Saved data entries »
*** Begin section ***

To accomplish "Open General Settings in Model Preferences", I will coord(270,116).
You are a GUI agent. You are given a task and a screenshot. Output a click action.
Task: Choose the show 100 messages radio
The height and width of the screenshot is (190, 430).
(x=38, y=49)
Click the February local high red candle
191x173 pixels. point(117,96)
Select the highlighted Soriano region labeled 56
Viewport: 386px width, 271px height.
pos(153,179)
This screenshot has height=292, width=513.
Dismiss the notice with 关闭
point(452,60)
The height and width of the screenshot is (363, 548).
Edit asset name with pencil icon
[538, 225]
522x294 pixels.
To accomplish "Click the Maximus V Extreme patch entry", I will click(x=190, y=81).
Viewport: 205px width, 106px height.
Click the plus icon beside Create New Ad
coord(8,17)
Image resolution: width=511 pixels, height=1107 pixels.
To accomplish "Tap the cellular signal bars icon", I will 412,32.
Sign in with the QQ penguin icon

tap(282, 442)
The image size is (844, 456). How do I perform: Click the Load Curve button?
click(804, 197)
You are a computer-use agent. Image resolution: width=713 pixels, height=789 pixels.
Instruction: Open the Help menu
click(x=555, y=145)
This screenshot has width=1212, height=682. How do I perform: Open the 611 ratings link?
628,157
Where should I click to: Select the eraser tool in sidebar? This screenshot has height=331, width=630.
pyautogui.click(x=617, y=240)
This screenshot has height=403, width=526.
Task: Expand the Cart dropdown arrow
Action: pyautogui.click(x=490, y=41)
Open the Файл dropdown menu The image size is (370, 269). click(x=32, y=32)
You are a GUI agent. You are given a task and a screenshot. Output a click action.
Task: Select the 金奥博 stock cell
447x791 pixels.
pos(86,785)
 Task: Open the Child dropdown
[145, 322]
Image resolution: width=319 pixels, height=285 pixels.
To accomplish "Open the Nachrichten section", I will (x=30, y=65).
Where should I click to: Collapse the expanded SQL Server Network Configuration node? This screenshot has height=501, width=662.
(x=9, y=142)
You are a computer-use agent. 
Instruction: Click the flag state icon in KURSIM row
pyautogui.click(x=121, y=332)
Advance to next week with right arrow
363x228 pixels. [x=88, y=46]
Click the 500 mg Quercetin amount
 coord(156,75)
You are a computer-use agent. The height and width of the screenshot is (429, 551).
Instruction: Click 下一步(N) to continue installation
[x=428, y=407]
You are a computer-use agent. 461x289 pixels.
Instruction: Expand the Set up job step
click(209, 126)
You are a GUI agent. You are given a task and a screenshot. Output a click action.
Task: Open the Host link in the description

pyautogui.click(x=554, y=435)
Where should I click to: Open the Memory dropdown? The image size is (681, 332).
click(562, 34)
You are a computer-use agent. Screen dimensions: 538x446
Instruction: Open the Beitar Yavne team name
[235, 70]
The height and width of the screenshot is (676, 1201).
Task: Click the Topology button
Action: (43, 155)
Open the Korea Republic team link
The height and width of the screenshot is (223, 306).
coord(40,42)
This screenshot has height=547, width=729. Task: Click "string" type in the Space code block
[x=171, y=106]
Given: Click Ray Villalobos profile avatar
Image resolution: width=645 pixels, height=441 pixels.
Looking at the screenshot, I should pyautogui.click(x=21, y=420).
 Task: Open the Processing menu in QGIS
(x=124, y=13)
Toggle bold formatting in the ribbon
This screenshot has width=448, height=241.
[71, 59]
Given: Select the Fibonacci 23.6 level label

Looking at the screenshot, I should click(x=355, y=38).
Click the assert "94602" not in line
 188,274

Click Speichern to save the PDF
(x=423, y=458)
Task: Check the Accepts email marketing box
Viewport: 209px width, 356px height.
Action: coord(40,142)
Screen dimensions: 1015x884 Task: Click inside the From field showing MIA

*** End section ***

Task goal » Provide all the records again, word for word.

Solution for this task »
To accomplish "Open General Settings in Model Preferences", I will coord(270,116).
You are a GUI agent. You are given a task and a screenshot. Output a click action.
Task: Choose the show 100 messages radio
The height and width of the screenshot is (190, 430).
(x=38, y=49)
Click the February local high red candle
191x173 pixels. point(117,96)
Select the highlighted Soriano region labeled 56
Viewport: 386px width, 271px height.
pos(153,179)
This screenshot has height=292, width=513.
Dismiss the notice with 关闭
point(452,60)
The height and width of the screenshot is (363, 548).
Edit asset name with pencil icon
[538, 225]
522x294 pixels.
To accomplish "Click the Maximus V Extreme patch entry", I will click(x=190, y=81).
Viewport: 205px width, 106px height.
Click the plus icon beside Create New Ad
coord(8,17)
Image resolution: width=511 pixels, height=1107 pixels.
To accomplish "Tap the cellular signal bars icon", I will 412,32.
Sign in with the QQ penguin icon

tap(282, 442)
The image size is (844, 456). How do I perform: Click the Load Curve button?
click(804, 197)
You are a computer-use agent. Image resolution: width=713 pixels, height=789 pixels.
Instruction: Open the Help menu
click(x=555, y=145)
This screenshot has width=1212, height=682. How do I perform: Open the 611 ratings link?
628,157
Where should I click to: Select the eraser tool in sidebar? This screenshot has height=331, width=630.
pyautogui.click(x=617, y=240)
This screenshot has height=403, width=526.
Task: Expand the Cart dropdown arrow
Action: pyautogui.click(x=490, y=41)
Open the Файл dropdown menu The image size is (370, 269). click(x=32, y=32)
You are a GUI agent. You are given a task and a screenshot. Output a click action.
Task: Select the 金奥博 stock cell
447x791 pixels.
pos(86,785)
 Task: Open the Child dropdown
[145, 322]
Image resolution: width=319 pixels, height=285 pixels.
To accomplish "Open the Nachrichten section", I will (x=30, y=65).
Where should I click to: Collapse the expanded SQL Server Network Configuration node? This screenshot has height=501, width=662.
(x=9, y=142)
You are a computer-use agent. 
Instruction: Click the flag state icon in KURSIM row
pyautogui.click(x=121, y=332)
Advance to next week with right arrow
363x228 pixels. [x=88, y=46]
Click the 500 mg Quercetin amount
 coord(156,75)
You are a computer-use agent. The height and width of the screenshot is (429, 551).
Instruction: Click 下一步(N) to continue installation
[x=428, y=407]
You are a computer-use agent. 461x289 pixels.
Instruction: Expand the Set up job step
click(209, 126)
You are a GUI agent. You are given a task and a screenshot. Output a click action.
Task: Open the Host link in the description

pyautogui.click(x=554, y=435)
Where should I click to: Open the Memory dropdown? The image size is (681, 332).
click(562, 34)
You are a computer-use agent. Screen dimensions: 538x446
Instruction: Open the Beitar Yavne team name
[235, 70]
The height and width of the screenshot is (676, 1201).
Task: Click the Topology button
Action: (43, 155)
Open the Korea Republic team link
The height and width of the screenshot is (223, 306).
coord(40,42)
This screenshot has height=547, width=729. Task: Click "string" type in the Space code block
[x=171, y=106]
Given: Click Ray Villalobos profile avatar
Image resolution: width=645 pixels, height=441 pixels.
Looking at the screenshot, I should pyautogui.click(x=21, y=420).
 Task: Open the Processing menu in QGIS
(x=124, y=13)
Toggle bold formatting in the ribbon
This screenshot has width=448, height=241.
[71, 59]
Given: Select the Fibonacci 23.6 level label

Looking at the screenshot, I should click(x=355, y=38).
Click the assert "94602" not in line
 188,274

Click Speichern to save the PDF
(x=423, y=458)
Task: Check the Accepts email marketing box
Viewport: 209px width, 356px height.
Action: coord(40,142)
Screen dimensions: 1015x884 Task: Click inside the From field showing MIA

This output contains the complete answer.